__EXTRACT TO READ__
Macrocosmos’ approach to weight transparency: Our introduction to SN25, protein folding

Protein folding is one of the biggest, most compute-intensive problems in biology. Here's why we think it's the right problem to showcase the potential of the Bittensor ecosystem.

Jun 17, 2024

By Will Squires and Dr Steffen Cruz, Macrocosmos

Significant attention and focus has been given to the process of weight-setting from the root network in Bittensor in recent months. From challenges over transparency, to differing opinions around process and what matters to the network, the discourse around this has fuelled significant interest within the community and beyond. Validators including OpenTensor Foundation and Foundry are beginning to publish rubrics, and community initiatives like the Raomittee working on assessment frameworks.

As part of our commitment to transparency, moving forward Macrocosmos will be publishing an aggregated version of all weight submission requests to our website and Substack alongside video introductions. We aim for this to become a living, public thesis supporting why we build what we build, and our defence and celebration of the work of the subnets we participate in.

We shall be retroactively releasing weight rubrics and theses for our live subnets, and will continue to embellish these dependent on context - different parts of these may progressively take forms analogous to grant applications, technical architecture seminars, business cases, or investor pitch decks, depending on the contextual element of the innovation we are aiming to achieve. We will ladder “deep dive” articles into particular areas of these theses, including upcoming whitepapers our team are working on.

__WHAT TO DO__
Continue the article on Macrocosmos and weight transparency for SN25 protein folding, starting after its last paragraph. The records that come next are drawn from a separate source and have no connection to the article.

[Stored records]
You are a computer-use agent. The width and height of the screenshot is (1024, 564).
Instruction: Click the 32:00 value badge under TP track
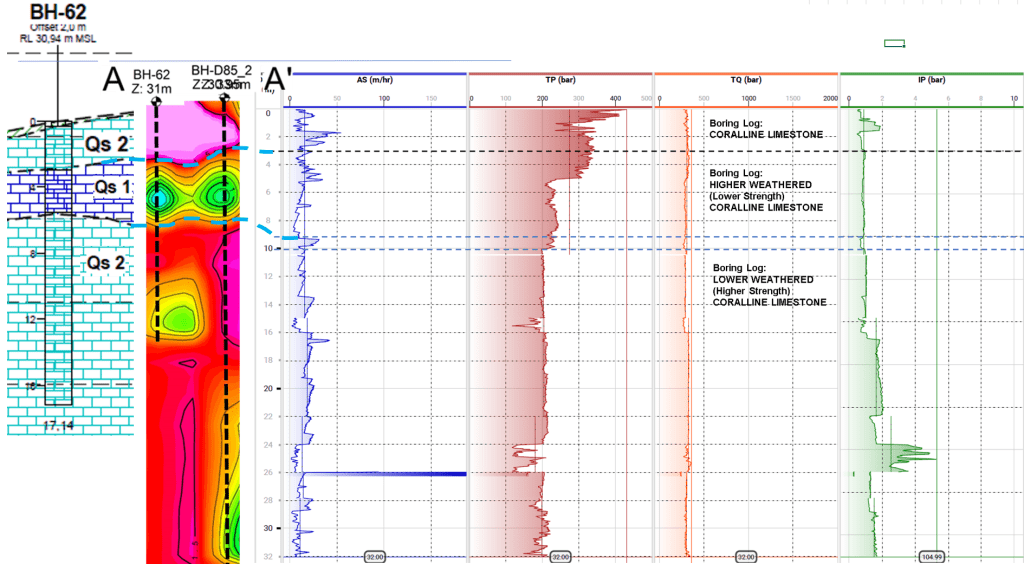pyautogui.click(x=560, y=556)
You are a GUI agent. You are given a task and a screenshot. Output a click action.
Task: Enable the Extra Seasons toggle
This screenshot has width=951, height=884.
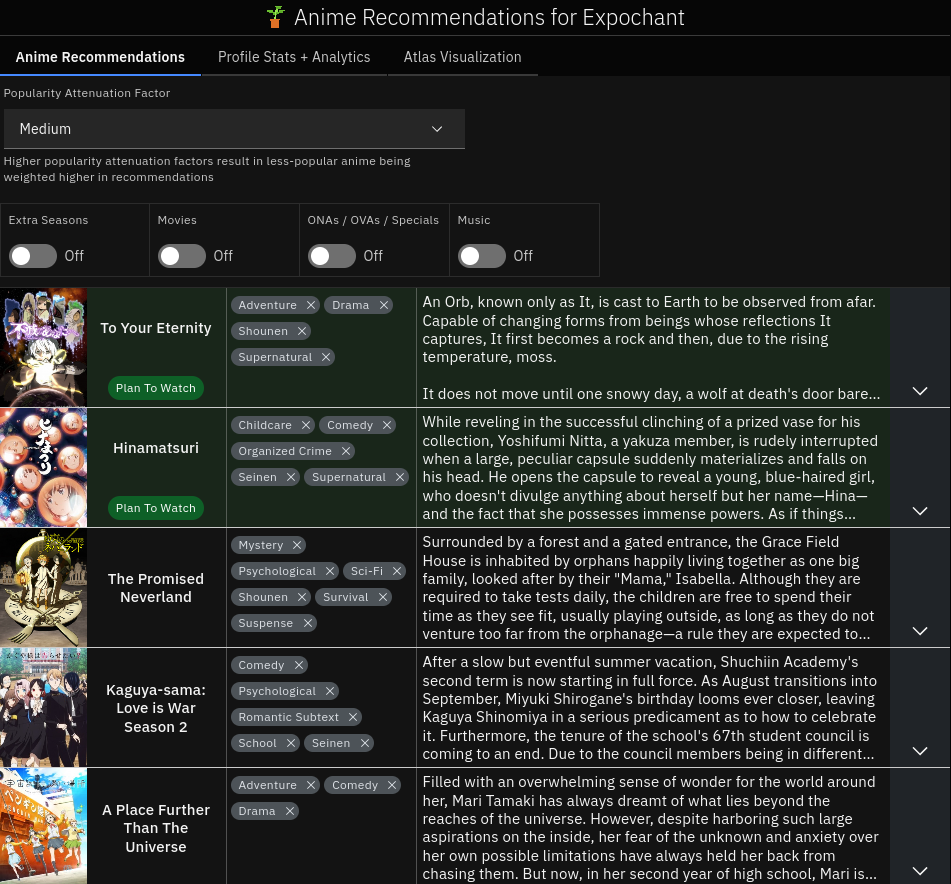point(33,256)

__ANSWER SECTION__
To start this process, we begin by celebrating protein folding. Protein folding is rightly known as the holy grail of biochemistry. For researchers, it’s the chance to understand how life works at a molecular level. For pharmaceutical and biotech companies, it’s the foundation for a multi-billion dollar opportunity for new therapies and drug development. The biggest blocker? The raw computing power needed to run protein folding simulations. Subnet 25 is our answer to this problem.

Protein folding is also a growing industry, with AlphaFold valued in the 9-figures, and protein engineering is a $2.6bn/year market that’s set to grow significantly by 2030. We believe our subnet presents a path to Bittensor capturing pools of value associated with scientific applications of machine intelligence.

We welcome and relish feedback on this application, and will continue to incorporate suggestions from the community and beyond - for now however, enjoy our discourse on the wonders of biochemistry, and how form defines function.

Thank you for reading Macrocosmos. This post is public so please share it:

Why protein folding?

Protein folding is a notoriously difficult research problem. That’s why we chose it: to demonstrate that Bittensor can tackle the worlds’ hardest research problems, and to motivate academics and universities to begin building research subnets. We wanted to demonstrate that Bittensor can tackle computationally complex problems with significant market value. Protein engineering is a $2.6bn/year market, one that’s set to grow significantly by 2030.

We’ve designed Subnet 25, a subnet dedicated to solving protein folding, as Bittensor’s first venture into academic use cases, demonstrating the network’s efficacy and flexibility. It uses the industry standard GROMACS software to simulate the molecular dynamics of proteins. In short, a molecular dynamics simulation takes an initial 3D protein structure, puts it in a cell-like environment and repeatedly applies the laws of physics to ‘evolve the system’ through time. When run successfully, the simulation is able to accurately predict the final (or native) 3D structure and this is used by researchers to understand the biological function of the protein.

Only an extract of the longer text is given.